Fauna for Fauna, Inc.

Posted on Mar 23, 2021 • Originally published at fauna.com

Modernizing from PostgreSQL to Serverless with Fauna (Part 2)

#postgres #fauna #serverless

Author: Brecht De Rooms
Date: Feb 22nd, 2021

Introduction

In our first article, we got our first taste of Fauna relational modeling using the data model for a DVD rental business (adapted from a popular Postgres tutorial). In this chapter, we’ll continue adapting this borrowed data model to learn how Fauna can query many-to-many collections in a normalized fashion.

Modelling many-to-many relationships in Fauna

Typically, a film has multiple categories, and a category has multiple films, so let’s slightly adapt the model again (in green) to turn it into a many-to-many relation.

Storing the many-to-many relation

Before we can add relations, we need to add some categories. Let’s make the category collection with the following FQL statement.

    CreateCollection({name: "category"})

And add some categories

    Do(
        Create(Collection("category"), {
            data: {
                "name": "Horror"
            }
        }),
        Create(Collection("category"), {
            data: {
                "name": "Documentary"
            }
        })
    )

We used the Do function to execute both statements in one transaction. We now have three documents, but no link between them.

In a traditional relational database, we would probably opt for an association/junction table to model this relation in a normalized fashion.

Since Fauna is a combination of a relational and document model, there are many possible ways to model this:

Model the relation with an association table (similar to the Postgres approach)
Store an array of category references in the film document.
Duplicate references and store on both sides.
Embed the category document in the film document
Duplicate data and embed in both directions

The trade-offs between different solutions typically boil down to whether you are optimizing for writes or reads, and the degree of flexibility you desire. We'll look at these other approaches later, but first, let's assume that we don't have any users yet and thus don't know which common access patterns we need to optimize.

If we don’t know what the future will bring, an association table is a safe choice. Similar to the Postgres approach, we’ll create a collection film_category where each document will store a reference to both a film and a category. Joining a film with a category will require us to go through that relation document.

Let’s create the documents for the association collection:

CreateCollection({name: "film_category"})

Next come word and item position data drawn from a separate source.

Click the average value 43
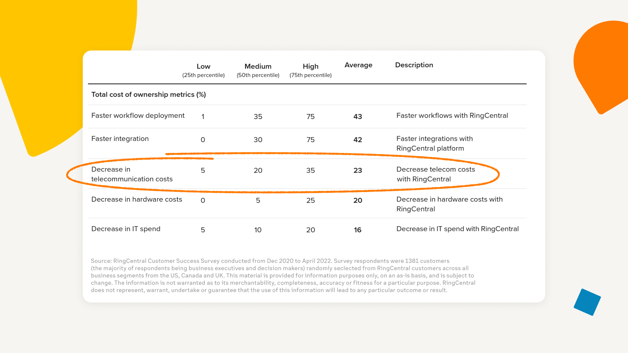The image size is (628, 353). pos(358,117)
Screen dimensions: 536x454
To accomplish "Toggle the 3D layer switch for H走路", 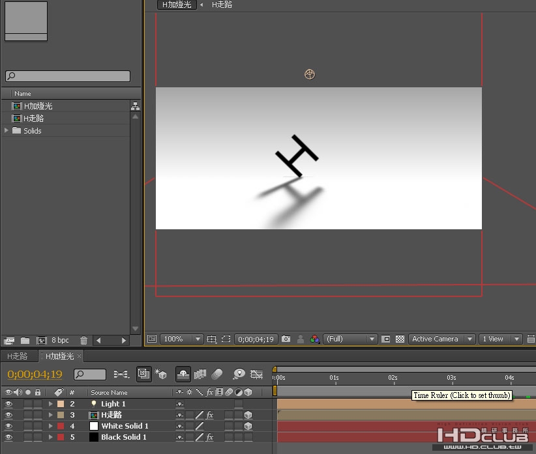I will [x=248, y=415].
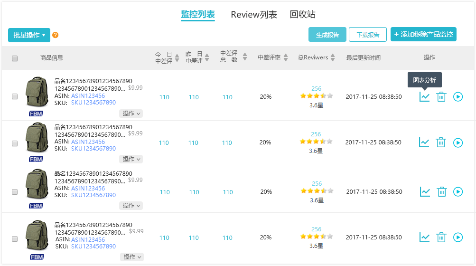Toggle the select-all checkbox in table header
This screenshot has height=266, width=476.
click(15, 58)
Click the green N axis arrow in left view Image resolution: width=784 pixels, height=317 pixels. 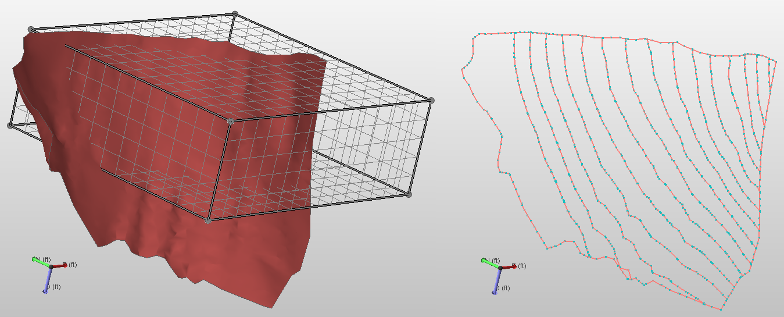tap(40, 262)
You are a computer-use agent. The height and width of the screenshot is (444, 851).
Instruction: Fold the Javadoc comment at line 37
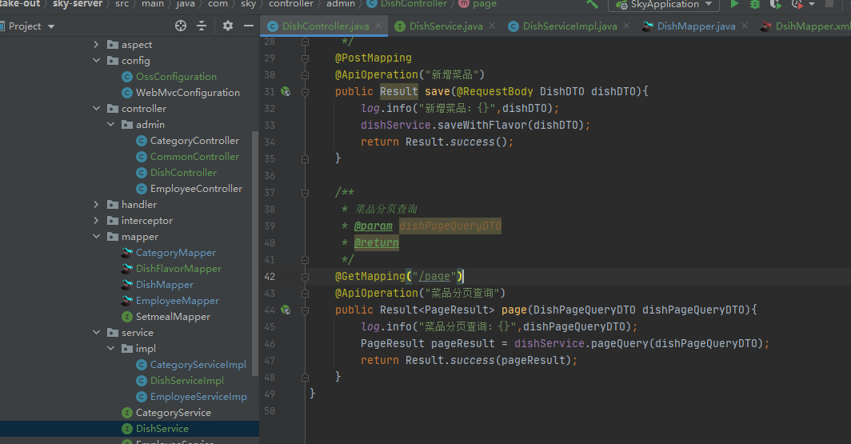click(x=305, y=193)
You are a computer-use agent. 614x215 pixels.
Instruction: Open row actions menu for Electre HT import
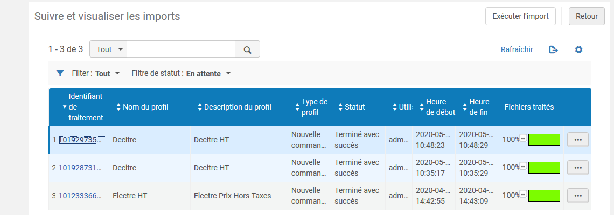[x=578, y=196]

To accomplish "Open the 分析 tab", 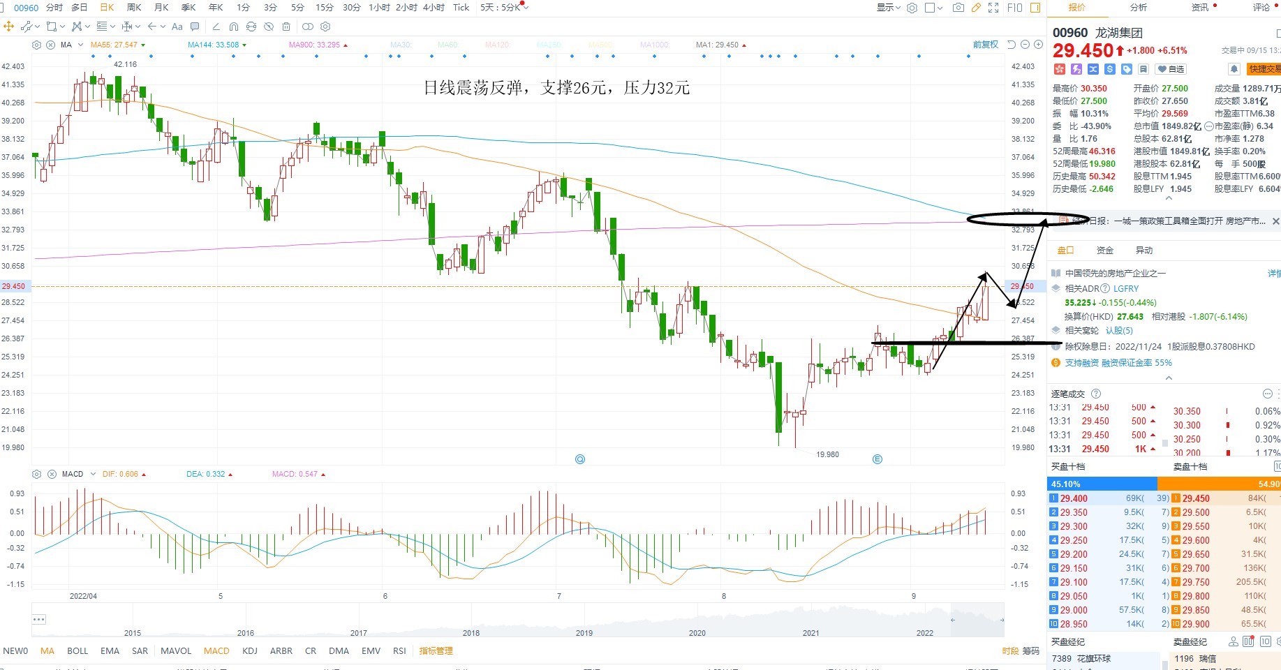I will coord(1139,8).
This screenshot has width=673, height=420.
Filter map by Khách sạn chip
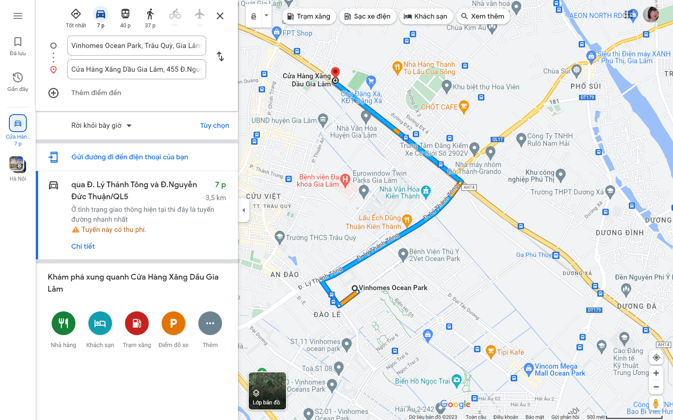pos(426,16)
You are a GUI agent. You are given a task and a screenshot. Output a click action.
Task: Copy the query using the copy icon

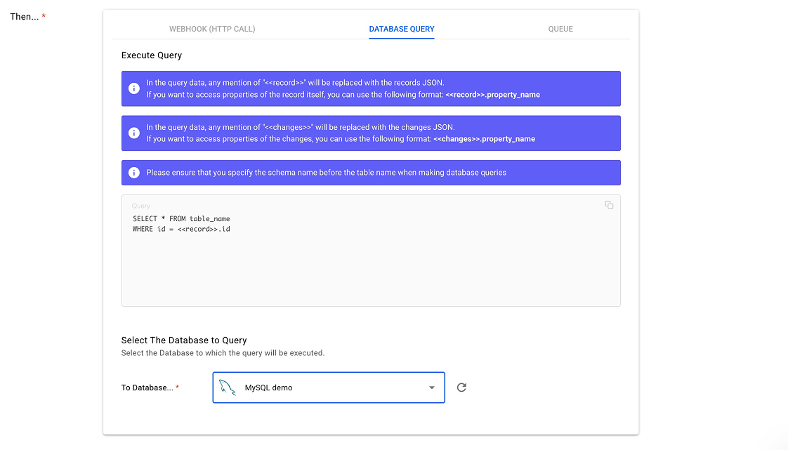pos(609,205)
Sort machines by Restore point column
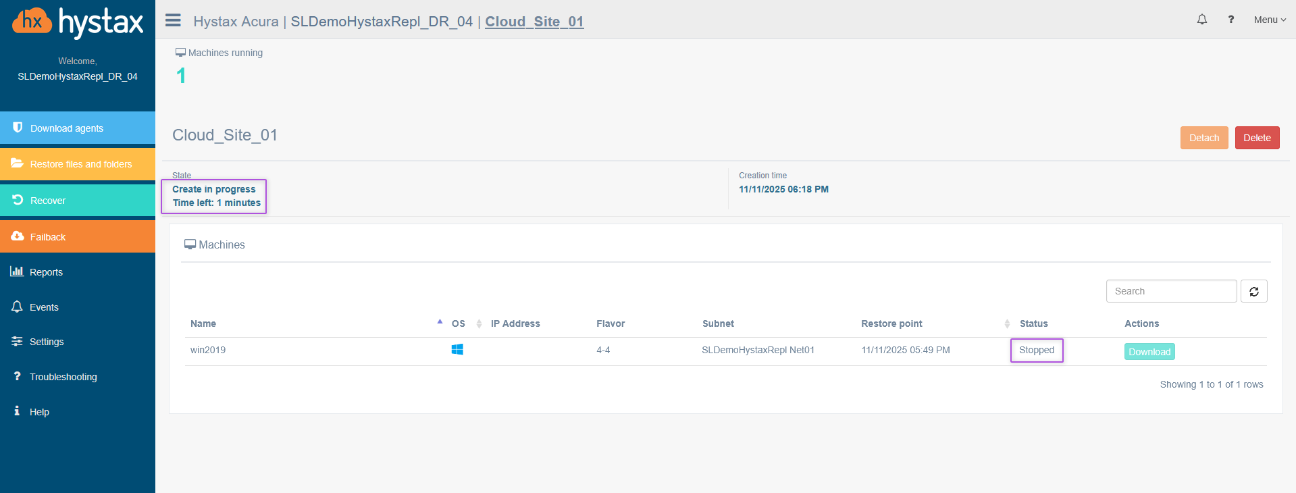Screen dimensions: 1296x493 [x=891, y=323]
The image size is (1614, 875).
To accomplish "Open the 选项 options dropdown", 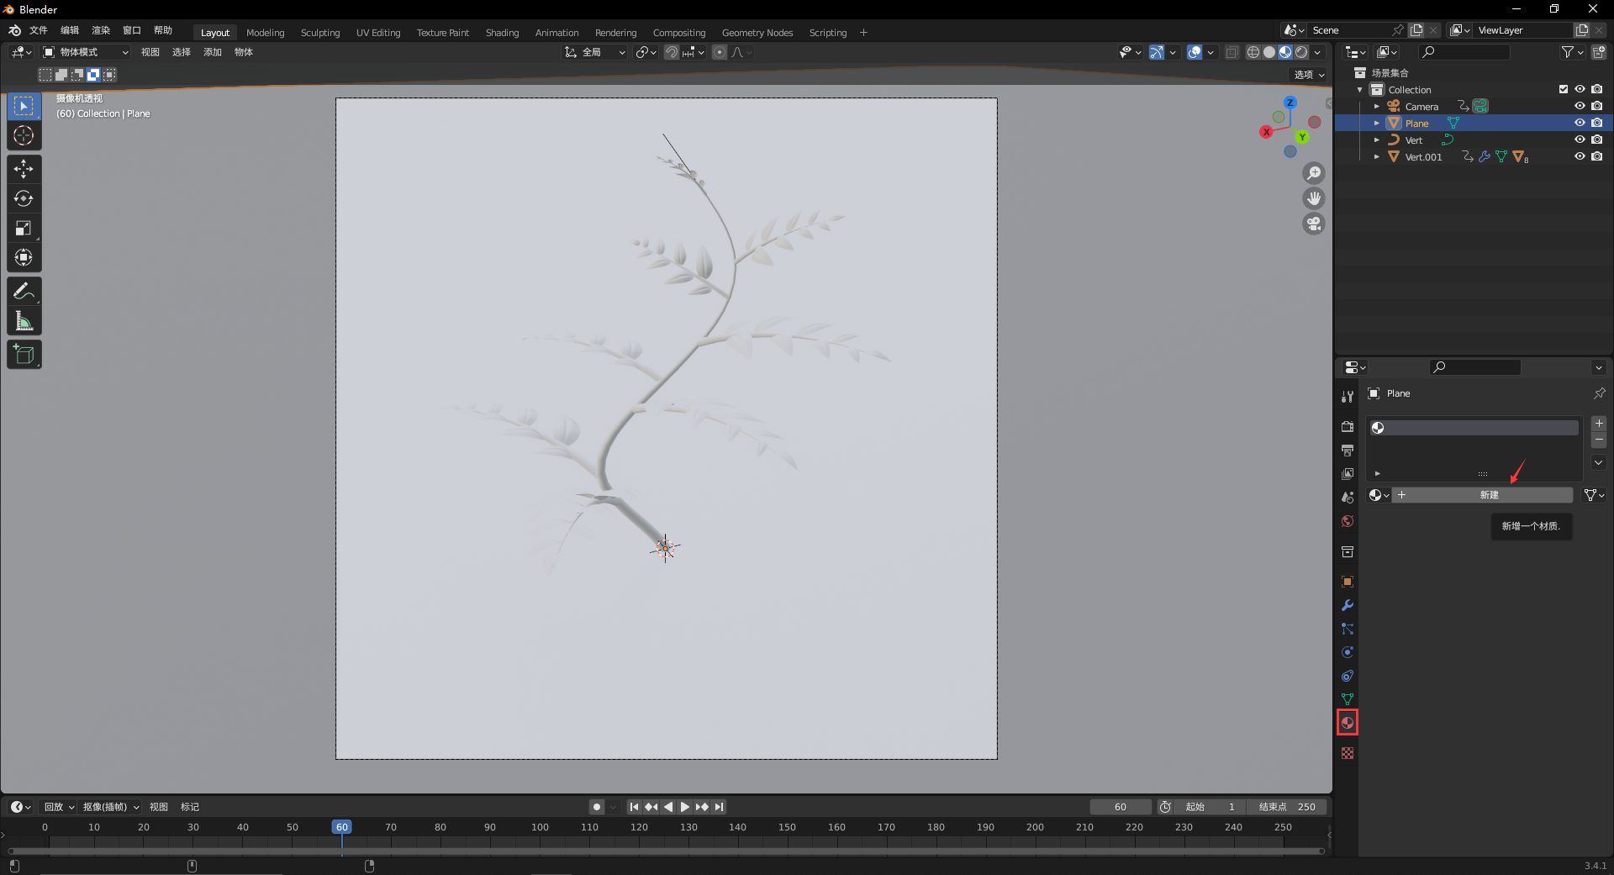I will [1309, 75].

And add some documents that will serve as an association between film and category documents.

Do(
    Create(Collection("film_category"), {
      data: {
        category_ref: Ref(Collection("category"), "288805203878086151"),
        film_ref: Ref(Collection("film"), "288801457307648519")
      }
    }),
    Create(Collection("film_category"), {
      data: {
        category_ref: Ref(Collection("category"), "288805203878085127"),
        film_ref: Ref(Collection("film"), "288801457307648519")
      }
    })
  )

Keeping primary keys unique

Once we create a document linking a film with a category, we need to make sure that we don't accidentally create a duplicate document with the same content.

Although Fauna is schemaless, it does provide uniqueness constraints. We can optionally add uniqueness constraints to our primary keys to ensure that the same primary key does not exist twice. These constraints are enforced transactionally by creating an index on the properties of that specific collection and setting the unique attribute to true. Defining the index below would make sure that the combination of category_ref and film_ref remains unique.

CreateIndex({
    name: "unique_film_category",
    source: Collection("film_category"),
    values: [
        {field: ["data", "category_ref"]},
        {field: ["data", "film_ref"]}
    ],
    unique: true
})

The uniqueness is determined by the combination of values and terms. For more information, take a look at the docs.

Querying the relation

Let’s start where we left off in the first article. Remember this query?

Map(
    Paginate(Documents(Collection("film"))),
    Lambda(["filmRef"],
        Let({
            film: Get(Var("filmRef")),
            spokenLang: Get(Select(['data', 'language', 'spoken'], Var("film"))),
            subLang: Get(Select(['data', 'language', 'subtitles'], Var("film")))
        },      
        // return a JSON object
    )
)

Films and languages had a one-to-many relationship because we needed to get multiple languages for a given film, but not vice versa. So the simplest solution was to store the language references on the film document itself.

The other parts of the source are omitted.